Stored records

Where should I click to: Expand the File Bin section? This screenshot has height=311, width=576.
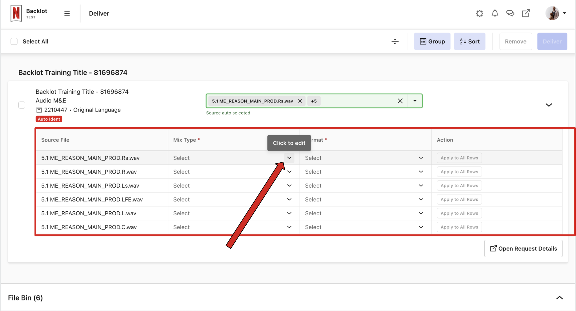tap(560, 298)
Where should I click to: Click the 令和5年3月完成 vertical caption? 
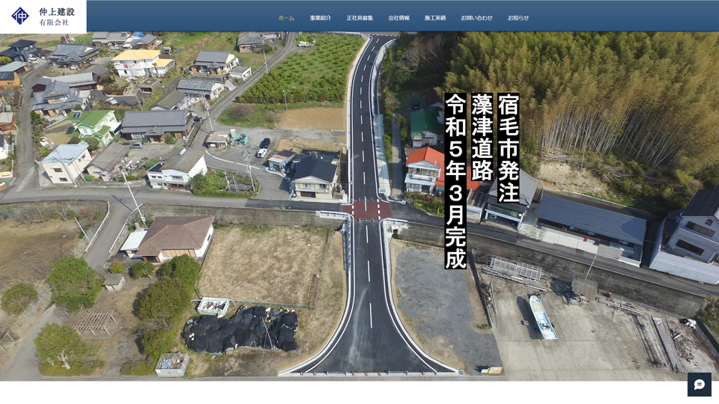point(455,181)
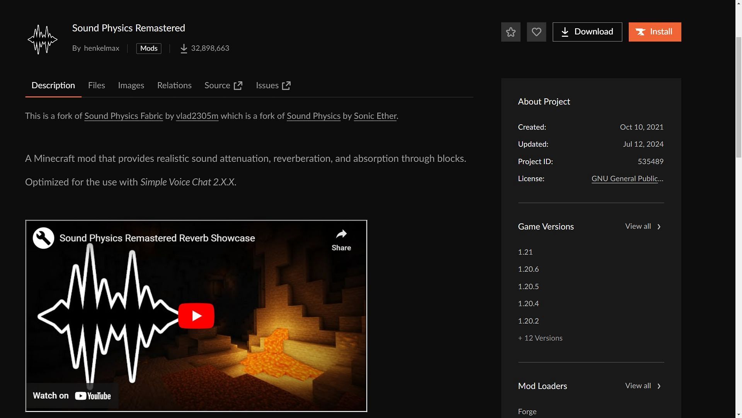Image resolution: width=742 pixels, height=418 pixels.
Task: Click the Description tab
Action: 53,85
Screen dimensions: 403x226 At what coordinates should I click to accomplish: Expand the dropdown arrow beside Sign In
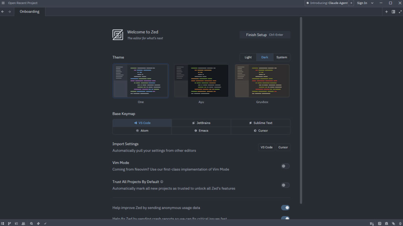372,3
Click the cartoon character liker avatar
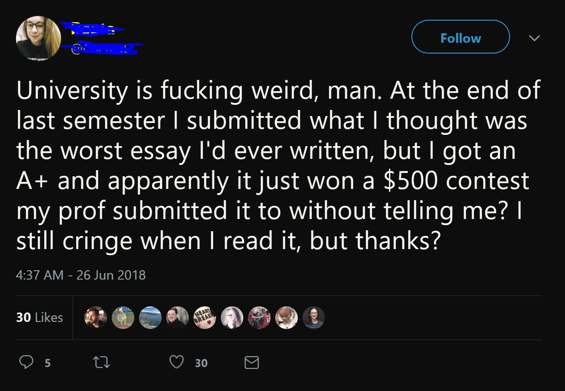This screenshot has height=391, width=565. click(124, 317)
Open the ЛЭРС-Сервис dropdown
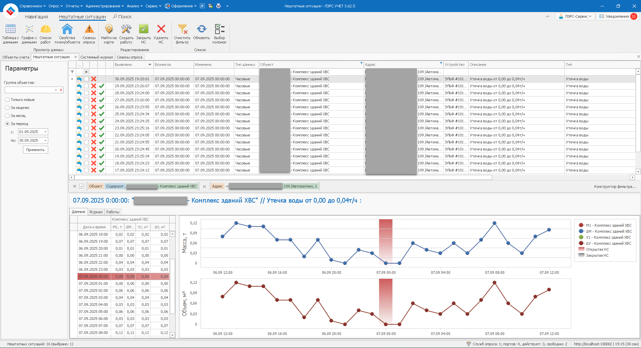Screen dimensions: 641x348 pyautogui.click(x=575, y=16)
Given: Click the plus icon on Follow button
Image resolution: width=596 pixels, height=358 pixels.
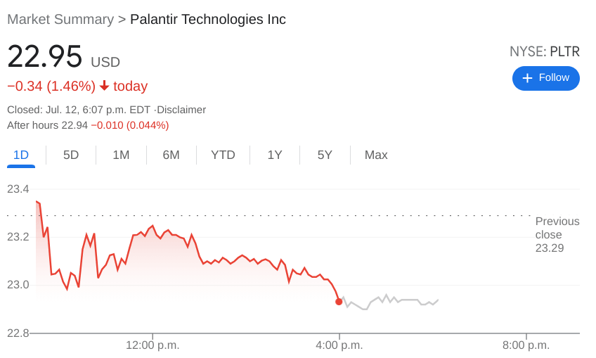Looking at the screenshot, I should 527,78.
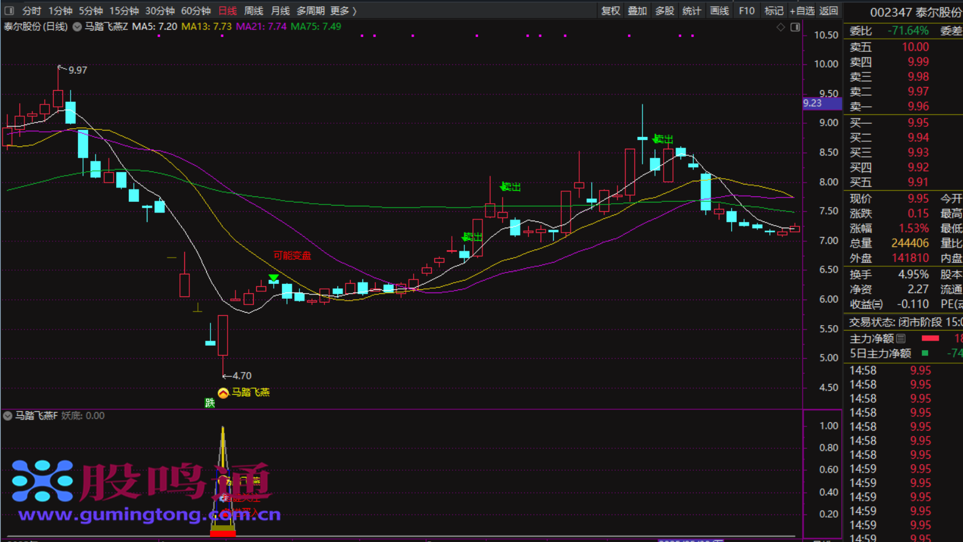
Task: Click the green 跌 marker below the chart
Action: coord(210,403)
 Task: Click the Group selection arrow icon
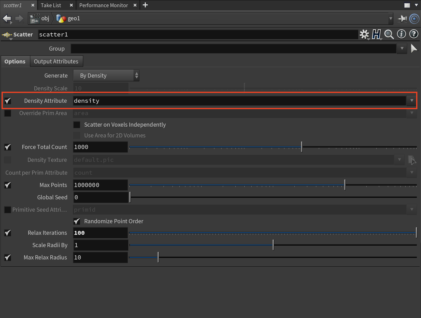click(x=414, y=49)
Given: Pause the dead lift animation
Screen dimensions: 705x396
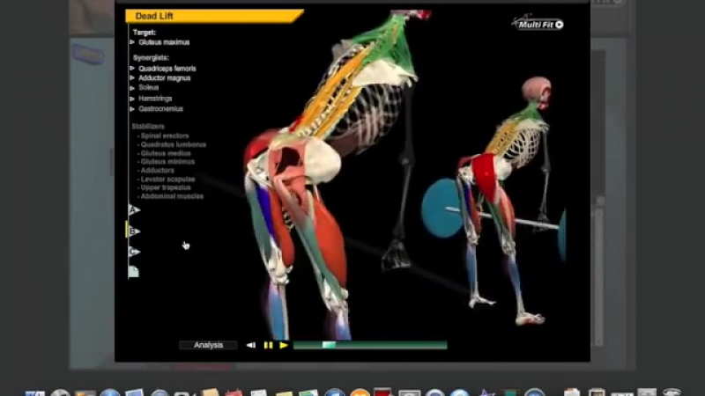Looking at the screenshot, I should (x=268, y=346).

YOUR OBJECTIVE.
Reproduce exactly, with nothing added, the lines from the line with "Task: Click the Group selection arrow icon" through the end of the entries above; pictures are to be left out.

SOLUTION.
 Task: Click the Group selection arrow icon
click(x=414, y=49)
Given: Pause the dead lift animation
Screen dimensions: 705x396
Looking at the screenshot, I should (x=268, y=346).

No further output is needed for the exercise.